* TASK BRIEF
Please write out the entries below as a numbered list, leaving out any blank lines.

+ + +

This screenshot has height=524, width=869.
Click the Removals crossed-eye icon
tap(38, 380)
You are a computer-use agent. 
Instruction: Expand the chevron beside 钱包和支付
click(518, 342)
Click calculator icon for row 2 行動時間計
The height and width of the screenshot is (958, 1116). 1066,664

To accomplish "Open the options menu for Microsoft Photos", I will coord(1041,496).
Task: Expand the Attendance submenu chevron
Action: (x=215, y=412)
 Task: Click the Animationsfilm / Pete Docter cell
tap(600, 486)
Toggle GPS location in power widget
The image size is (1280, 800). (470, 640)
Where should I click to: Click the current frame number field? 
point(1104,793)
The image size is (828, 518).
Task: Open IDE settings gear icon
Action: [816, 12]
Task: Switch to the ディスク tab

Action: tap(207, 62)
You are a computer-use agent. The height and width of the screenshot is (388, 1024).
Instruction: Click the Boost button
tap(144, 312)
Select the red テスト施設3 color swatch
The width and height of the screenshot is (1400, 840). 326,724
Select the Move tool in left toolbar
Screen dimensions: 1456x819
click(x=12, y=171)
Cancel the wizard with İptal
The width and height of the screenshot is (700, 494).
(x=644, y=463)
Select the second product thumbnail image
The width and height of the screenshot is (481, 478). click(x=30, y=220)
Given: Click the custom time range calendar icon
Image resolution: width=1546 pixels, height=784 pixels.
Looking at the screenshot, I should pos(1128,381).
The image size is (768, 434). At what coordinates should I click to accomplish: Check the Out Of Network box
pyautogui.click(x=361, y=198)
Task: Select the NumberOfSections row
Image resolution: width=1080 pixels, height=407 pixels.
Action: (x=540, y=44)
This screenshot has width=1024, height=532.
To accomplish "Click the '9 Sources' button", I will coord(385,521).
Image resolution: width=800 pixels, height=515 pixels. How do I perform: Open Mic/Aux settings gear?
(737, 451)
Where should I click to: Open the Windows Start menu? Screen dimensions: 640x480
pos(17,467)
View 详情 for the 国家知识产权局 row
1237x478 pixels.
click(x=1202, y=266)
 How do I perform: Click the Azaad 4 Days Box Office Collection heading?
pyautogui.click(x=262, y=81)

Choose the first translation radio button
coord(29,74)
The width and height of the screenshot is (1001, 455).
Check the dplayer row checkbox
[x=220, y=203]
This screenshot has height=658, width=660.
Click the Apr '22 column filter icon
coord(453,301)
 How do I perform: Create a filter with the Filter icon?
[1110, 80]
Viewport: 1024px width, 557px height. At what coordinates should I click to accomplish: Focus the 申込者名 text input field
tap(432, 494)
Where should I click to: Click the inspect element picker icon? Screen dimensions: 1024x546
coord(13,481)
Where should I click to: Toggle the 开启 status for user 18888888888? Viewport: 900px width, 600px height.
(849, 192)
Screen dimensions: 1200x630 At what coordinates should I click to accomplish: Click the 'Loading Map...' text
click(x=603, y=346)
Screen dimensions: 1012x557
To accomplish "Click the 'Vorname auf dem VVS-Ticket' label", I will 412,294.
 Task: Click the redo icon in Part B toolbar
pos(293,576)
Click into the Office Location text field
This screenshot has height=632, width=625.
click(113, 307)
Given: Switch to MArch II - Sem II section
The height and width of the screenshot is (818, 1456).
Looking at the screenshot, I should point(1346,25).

+ + +

* WRITTEN SOLUTION
1. This screenshot has height=524, width=869.
2. Click the Removals crossed-eye icon
3. tap(38, 380)
4. You are a computer-use agent. 
5. Instruction: Expand the chevron beside 钱包和支付
6. click(518, 342)
7. Click calculator icon for row 2 行動時間計
8. The height and width of the screenshot is (958, 1116). 1066,664
9. To accomplish "Open the options menu for Microsoft Photos", I will coord(1041,496).
10. Task: Expand the Attendance submenu chevron
11. Action: (x=215, y=412)
12.  Task: Click the Animationsfilm / Pete Docter cell
13. tap(600, 486)
14. Toggle GPS location in power widget
15. The image size is (1280, 800). (470, 640)
16. Where should I click to: Click the current frame number field? 
17. point(1104,793)
18. The image size is (828, 518).
19. Task: Open IDE settings gear icon
20. Action: [816, 12]
21. Task: Switch to the ディスク tab
22. Action: tap(207, 62)
23. You are a computer-use agent. The height and width of the screenshot is (388, 1024).
24. Instruction: Click the Boost button
25. tap(144, 312)
26. Select the red テスト施設3 color swatch
27. The width and height of the screenshot is (1400, 840). 326,724
28. Select the Move tool in left toolbar
29. Screen dimensions: 1456x819
30. click(x=12, y=171)
31. Cancel the wizard with İptal
32. The width and height of the screenshot is (700, 494).
33. (x=644, y=463)
34. Select the second product thumbnail image
35. The width and height of the screenshot is (481, 478). click(x=30, y=220)
36. Given: Click the custom time range calendar icon
37. Image resolution: width=1546 pixels, height=784 pixels.
38. Looking at the screenshot, I should pos(1128,381).
39. The image size is (768, 434). At what coordinates should I click to accomplish: Check the Out Of Network box
40. pyautogui.click(x=361, y=198)
41. Task: Select the NumberOfSections row
42. Image resolution: width=1080 pixels, height=407 pixels.
43. Action: (x=540, y=44)
44. This screenshot has width=1024, height=532.
45. To accomplish "Click the '9 Sources' button", I will coord(385,521).
46. Image resolution: width=800 pixels, height=515 pixels. How do I perform: Open Mic/Aux settings gear?
47. (737, 451)
48. Where should I click to: Open the Windows Start menu? Screen dimensions: 640x480
49. pos(17,467)
50. View 详情 for the 国家知识产权局 row
51. 1237x478 pixels.
52. click(x=1202, y=266)
53.  How do I perform: Click the Azaad 4 Days Box Office Collection heading?
54. pyautogui.click(x=262, y=81)
55. Choose the first translation radio button
56. coord(29,74)
57. The width and height of the screenshot is (1001, 455).
58. Check the dplayer row checkbox
59. [x=220, y=203]
60. This screenshot has height=658, width=660.
61. Click the Apr '22 column filter icon
62. coord(453,301)
63.  How do I perform: Create a filter with the Filter icon?
64. [1110, 80]
65. Viewport: 1024px width, 557px height. At what coordinates should I click to accomplish: Focus the 申込者名 text input field
66. tap(432, 494)
67. Where should I click to: Click the inspect element picker icon? Screen dimensions: 1024x546
68. coord(13,481)
69. Where should I click to: Toggle the 开启 status for user 18888888888? Viewport: 900px width, 600px height.
70. (849, 192)
71. Screen dimensions: 1200x630 At what coordinates should I click to accomplish: Click the 'Loading Map...' text
72. click(x=603, y=346)
73. Screen dimensions: 1012x557
74. To accomplish "Click the 'Vorname auf dem VVS-Ticket' label", I will 412,294.
75.  Task: Click the redo icon in Part B toolbar
76. pos(293,576)
77. Click into the Office Location text field
78. This screenshot has height=632, width=625.
79. click(113, 307)
80. Given: Switch to MArch II - Sem II section
81. The height and width of the screenshot is (818, 1456).
82. Looking at the screenshot, I should point(1346,25).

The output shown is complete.